## Excerpt to read
Like in the AdS case \cite{Coussaert:1995zp}, we can state two essential
points concerning the asymptotic behaviour (\ref{asbehav}) of the
connection:
\begin{enumerate}
\item The components $A_{\bar z}$ and ${\bar A}_z$ are set to zero
asymptotically.
\item $A^+_z = A^1_z + iA^2_z$ and ${\bar A}^-_{\bar z} = {\bar A}^1_{\bar z}
- i{\bar A}^2_{\bar z}$ are independent of $z, \bar z$ to leading order
in $\tau$. Also, $A^0_z$ and ${\bar A}^0_{\bar z}$ vanish.
\end{enumerate}

In section \ref{redWZNW}, following \cite{Coussaert:1995zp,Moore:1989yh},
we show that the first condition implies
a reduction of the Chern-Simons action to a nonchiral WZNW model.
The second condition then provides the constraints for a further
reduction from the WZNW model to Liouville theory.

## Dataset entries
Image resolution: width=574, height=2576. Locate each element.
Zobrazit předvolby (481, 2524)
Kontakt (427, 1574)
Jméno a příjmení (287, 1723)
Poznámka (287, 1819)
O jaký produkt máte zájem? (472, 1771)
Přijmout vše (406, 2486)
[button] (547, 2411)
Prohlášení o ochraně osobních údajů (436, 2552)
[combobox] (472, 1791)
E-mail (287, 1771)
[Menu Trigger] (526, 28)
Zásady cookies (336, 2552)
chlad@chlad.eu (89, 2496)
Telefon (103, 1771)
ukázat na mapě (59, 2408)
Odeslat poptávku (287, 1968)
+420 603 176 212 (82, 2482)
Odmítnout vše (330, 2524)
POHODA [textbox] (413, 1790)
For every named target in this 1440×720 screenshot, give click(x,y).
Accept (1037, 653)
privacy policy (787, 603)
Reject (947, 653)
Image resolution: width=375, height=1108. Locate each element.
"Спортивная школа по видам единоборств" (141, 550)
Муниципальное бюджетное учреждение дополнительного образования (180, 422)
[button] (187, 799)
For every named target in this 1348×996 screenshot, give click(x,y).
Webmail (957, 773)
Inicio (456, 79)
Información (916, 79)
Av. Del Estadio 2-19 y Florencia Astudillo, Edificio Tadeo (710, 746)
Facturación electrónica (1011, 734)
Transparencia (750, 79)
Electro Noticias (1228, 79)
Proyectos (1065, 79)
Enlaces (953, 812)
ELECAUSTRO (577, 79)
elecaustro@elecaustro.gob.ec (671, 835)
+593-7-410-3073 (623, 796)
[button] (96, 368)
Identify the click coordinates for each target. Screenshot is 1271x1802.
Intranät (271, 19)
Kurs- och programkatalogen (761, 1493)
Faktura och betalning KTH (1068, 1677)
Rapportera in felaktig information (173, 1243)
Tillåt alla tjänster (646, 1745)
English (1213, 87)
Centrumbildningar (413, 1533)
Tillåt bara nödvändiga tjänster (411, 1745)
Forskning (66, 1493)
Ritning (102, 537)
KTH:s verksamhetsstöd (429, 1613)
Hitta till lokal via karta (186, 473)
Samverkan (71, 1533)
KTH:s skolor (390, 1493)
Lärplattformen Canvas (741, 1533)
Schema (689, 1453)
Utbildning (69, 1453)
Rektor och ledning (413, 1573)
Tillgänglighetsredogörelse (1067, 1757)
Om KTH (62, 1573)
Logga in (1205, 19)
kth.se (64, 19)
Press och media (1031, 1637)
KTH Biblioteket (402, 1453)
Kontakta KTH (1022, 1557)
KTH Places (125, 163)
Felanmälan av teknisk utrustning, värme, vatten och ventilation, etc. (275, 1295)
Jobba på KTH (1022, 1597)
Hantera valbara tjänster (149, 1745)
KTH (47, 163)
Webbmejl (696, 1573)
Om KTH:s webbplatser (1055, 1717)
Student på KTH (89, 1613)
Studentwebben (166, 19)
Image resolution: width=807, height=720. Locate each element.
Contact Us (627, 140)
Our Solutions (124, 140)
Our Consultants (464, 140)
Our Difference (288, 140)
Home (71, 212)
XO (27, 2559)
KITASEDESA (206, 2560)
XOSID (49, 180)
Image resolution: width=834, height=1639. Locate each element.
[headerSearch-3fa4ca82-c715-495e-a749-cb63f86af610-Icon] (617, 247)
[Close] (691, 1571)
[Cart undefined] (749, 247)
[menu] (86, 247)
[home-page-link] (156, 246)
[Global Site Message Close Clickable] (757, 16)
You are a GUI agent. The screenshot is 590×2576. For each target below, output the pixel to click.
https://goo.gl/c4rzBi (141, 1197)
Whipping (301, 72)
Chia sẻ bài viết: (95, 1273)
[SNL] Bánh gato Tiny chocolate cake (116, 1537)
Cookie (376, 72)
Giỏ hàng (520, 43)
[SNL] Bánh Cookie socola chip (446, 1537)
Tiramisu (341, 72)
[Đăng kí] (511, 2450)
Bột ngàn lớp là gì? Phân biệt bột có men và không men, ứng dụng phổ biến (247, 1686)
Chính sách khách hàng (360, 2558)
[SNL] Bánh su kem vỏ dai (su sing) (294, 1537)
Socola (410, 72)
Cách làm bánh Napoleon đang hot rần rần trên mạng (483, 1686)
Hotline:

## Exercise prompt
Reproduce word for word the part of the excerpt above on the connection's asymptotic behavior, beginning at "Like in the" and stopping after "nonchiral WZNW model.".

## Response to this task
Like in the AdS case \cite{Coussaert:1995zp}, we can state two essential
points concerning the asymptotic behaviour (\ref{asbehav}) of the
connection:
\begin{enumerate}
\item The components $A_{\bar z}$ and ${\bar A}_z$ are set to zero
asymptotically.
\item $A^+_z = A^1_z + iA^2_z$ and ${\bar A}^-_{\bar z} = {\bar A}^1_{\bar z}
- i{\bar A}^2_{\bar z}$ are independent of $z, \bar z$ to leading order
in $\tau$. Also, $A^0_z$ and ${\bar A}^0_{\bar z}$ vanish.
\end{enumerate}

In section \ref{redWZNW}, following \cite{Coussaert:1995zp,Moore:1989yh},
we show that the first condition implies
a reduction of the Chern-Simons action to a nonchiral WZNW model.